» What the exercise asks
Retype every record below exactly as it is written.

» The input
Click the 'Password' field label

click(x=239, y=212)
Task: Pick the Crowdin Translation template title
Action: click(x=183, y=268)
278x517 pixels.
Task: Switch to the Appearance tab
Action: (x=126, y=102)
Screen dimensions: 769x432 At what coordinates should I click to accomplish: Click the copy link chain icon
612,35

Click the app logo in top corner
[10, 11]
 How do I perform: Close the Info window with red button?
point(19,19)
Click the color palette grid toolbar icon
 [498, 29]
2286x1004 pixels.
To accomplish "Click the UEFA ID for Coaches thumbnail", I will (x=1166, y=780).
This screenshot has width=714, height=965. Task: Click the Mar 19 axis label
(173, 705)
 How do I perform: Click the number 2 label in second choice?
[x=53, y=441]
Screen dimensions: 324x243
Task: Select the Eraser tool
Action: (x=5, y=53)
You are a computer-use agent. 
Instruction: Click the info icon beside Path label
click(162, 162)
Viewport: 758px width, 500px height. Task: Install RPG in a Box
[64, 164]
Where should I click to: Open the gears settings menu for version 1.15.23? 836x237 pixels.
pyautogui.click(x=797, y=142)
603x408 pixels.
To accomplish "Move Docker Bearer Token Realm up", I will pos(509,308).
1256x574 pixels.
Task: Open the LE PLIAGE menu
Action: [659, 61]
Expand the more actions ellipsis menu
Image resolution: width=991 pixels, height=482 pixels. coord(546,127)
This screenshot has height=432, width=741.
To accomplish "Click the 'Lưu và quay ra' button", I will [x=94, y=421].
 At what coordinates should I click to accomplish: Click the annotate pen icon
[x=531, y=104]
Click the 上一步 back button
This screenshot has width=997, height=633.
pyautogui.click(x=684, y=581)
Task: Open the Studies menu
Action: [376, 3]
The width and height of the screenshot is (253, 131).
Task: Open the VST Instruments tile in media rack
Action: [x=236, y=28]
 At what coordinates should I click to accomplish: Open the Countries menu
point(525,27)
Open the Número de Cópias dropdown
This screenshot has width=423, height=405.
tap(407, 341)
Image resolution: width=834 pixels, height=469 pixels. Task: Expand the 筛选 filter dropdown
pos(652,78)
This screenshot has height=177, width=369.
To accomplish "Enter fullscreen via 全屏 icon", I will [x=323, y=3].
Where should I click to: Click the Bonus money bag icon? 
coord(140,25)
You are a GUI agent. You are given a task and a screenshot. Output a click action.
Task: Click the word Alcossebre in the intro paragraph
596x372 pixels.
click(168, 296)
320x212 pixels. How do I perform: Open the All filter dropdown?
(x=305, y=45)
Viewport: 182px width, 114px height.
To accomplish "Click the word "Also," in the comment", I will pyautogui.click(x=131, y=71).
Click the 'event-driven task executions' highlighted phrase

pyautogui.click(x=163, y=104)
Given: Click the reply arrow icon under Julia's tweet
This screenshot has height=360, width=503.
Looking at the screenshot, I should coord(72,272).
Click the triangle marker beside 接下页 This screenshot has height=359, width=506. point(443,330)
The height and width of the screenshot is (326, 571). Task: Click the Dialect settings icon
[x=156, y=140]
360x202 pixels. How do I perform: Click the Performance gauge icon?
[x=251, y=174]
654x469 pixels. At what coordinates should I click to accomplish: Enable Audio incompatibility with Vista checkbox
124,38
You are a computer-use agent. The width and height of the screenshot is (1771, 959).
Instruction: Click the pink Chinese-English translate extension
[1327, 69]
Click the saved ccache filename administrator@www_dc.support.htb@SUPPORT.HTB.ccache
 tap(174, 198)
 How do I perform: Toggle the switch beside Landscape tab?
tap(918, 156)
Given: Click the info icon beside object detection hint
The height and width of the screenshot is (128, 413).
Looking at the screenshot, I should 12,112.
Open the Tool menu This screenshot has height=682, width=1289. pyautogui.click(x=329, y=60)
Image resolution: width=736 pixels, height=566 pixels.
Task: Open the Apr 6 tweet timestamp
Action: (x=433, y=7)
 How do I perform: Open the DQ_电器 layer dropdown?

» Response to this exercise
Click the 'Password' field label

click(x=239, y=212)
Task: Pick the Crowdin Translation template title
Action: click(x=183, y=268)
278x517 pixels.
Task: Switch to the Appearance tab
Action: (x=126, y=102)
Screen dimensions: 769x432 At what coordinates should I click to accomplish: Click the copy link chain icon
612,35

Click the app logo in top corner
[10, 11]
 How do I perform: Close the Info window with red button?
point(19,19)
Click the color palette grid toolbar icon
 [498, 29]
2286x1004 pixels.
To accomplish "Click the UEFA ID for Coaches thumbnail", I will (x=1166, y=780).
This screenshot has width=714, height=965. Task: Click the Mar 19 axis label
(173, 705)
 How do I perform: Click the number 2 label in second choice?
[x=53, y=441]
Screen dimensions: 324x243
Task: Select the Eraser tool
Action: (x=5, y=53)
You are a computer-use agent. 
Instruction: Click the info icon beside Path label
click(162, 162)
Viewport: 758px width, 500px height. Task: Install RPG in a Box
[64, 164]
Where should I click to: Open the gears settings menu for version 1.15.23? 836x237 pixels.
pyautogui.click(x=797, y=142)
603x408 pixels.
To accomplish "Move Docker Bearer Token Realm up", I will pos(509,308).
1256x574 pixels.
Task: Open the LE PLIAGE menu
Action: [659, 61]
Expand the more actions ellipsis menu
Image resolution: width=991 pixels, height=482 pixels. coord(546,127)
This screenshot has height=432, width=741.
To accomplish "Click the 'Lưu và quay ra' button", I will [x=94, y=421].
 At what coordinates should I click to accomplish: Click the annotate pen icon
[x=531, y=104]
Click the 上一步 back button
This screenshot has width=997, height=633.
pyautogui.click(x=684, y=581)
Task: Open the Studies menu
Action: [376, 3]
The width and height of the screenshot is (253, 131).
Task: Open the VST Instruments tile in media rack
Action: [x=236, y=28]
 At what coordinates should I click to accomplish: Open the Countries menu
point(525,27)
Open the Número de Cópias dropdown
This screenshot has width=423, height=405.
tap(407, 341)
Image resolution: width=834 pixels, height=469 pixels. Task: Expand the 筛选 filter dropdown
pos(652,78)
This screenshot has height=177, width=369.
To accomplish "Enter fullscreen via 全屏 icon", I will [x=323, y=3].
Where should I click to: Click the Bonus money bag icon? 
coord(140,25)
You are a GUI agent. You are given a task and a screenshot. Output a click action.
Task: Click the word Alcossebre in the intro paragraph
596x372 pixels.
click(168, 296)
320x212 pixels. How do I perform: Open the All filter dropdown?
(x=305, y=45)
Viewport: 182px width, 114px height.
To accomplish "Click the word "Also," in the comment", I will pyautogui.click(x=131, y=71).
Click the 'event-driven task executions' highlighted phrase

pyautogui.click(x=163, y=104)
Given: Click the reply arrow icon under Julia's tweet
This screenshot has height=360, width=503.
Looking at the screenshot, I should coord(72,272).
Click the triangle marker beside 接下页 This screenshot has height=359, width=506. point(443,330)
The height and width of the screenshot is (326, 571). Task: Click the Dialect settings icon
[x=156, y=140]
360x202 pixels. How do I perform: Click the Performance gauge icon?
[x=251, y=174]
654x469 pixels. At what coordinates should I click to accomplish: Enable Audio incompatibility with Vista checkbox
124,38
You are a computer-use agent. The width and height of the screenshot is (1771, 959).
Instruction: Click the pink Chinese-English translate extension
[1327, 69]
Click the saved ccache filename administrator@www_dc.support.htb@SUPPORT.HTB.ccache
 tap(174, 198)
 How do I perform: Toggle the switch beside Landscape tab?
tap(918, 156)
Given: Click the info icon beside object detection hint
The height and width of the screenshot is (128, 413).
Looking at the screenshot, I should 12,112.
Open the Tool menu This screenshot has height=682, width=1289. pyautogui.click(x=329, y=60)
Image resolution: width=736 pixels, height=566 pixels.
Task: Open the Apr 6 tweet timestamp
Action: (x=433, y=7)
 How do I perform: Open the DQ_电器 layer dropdown?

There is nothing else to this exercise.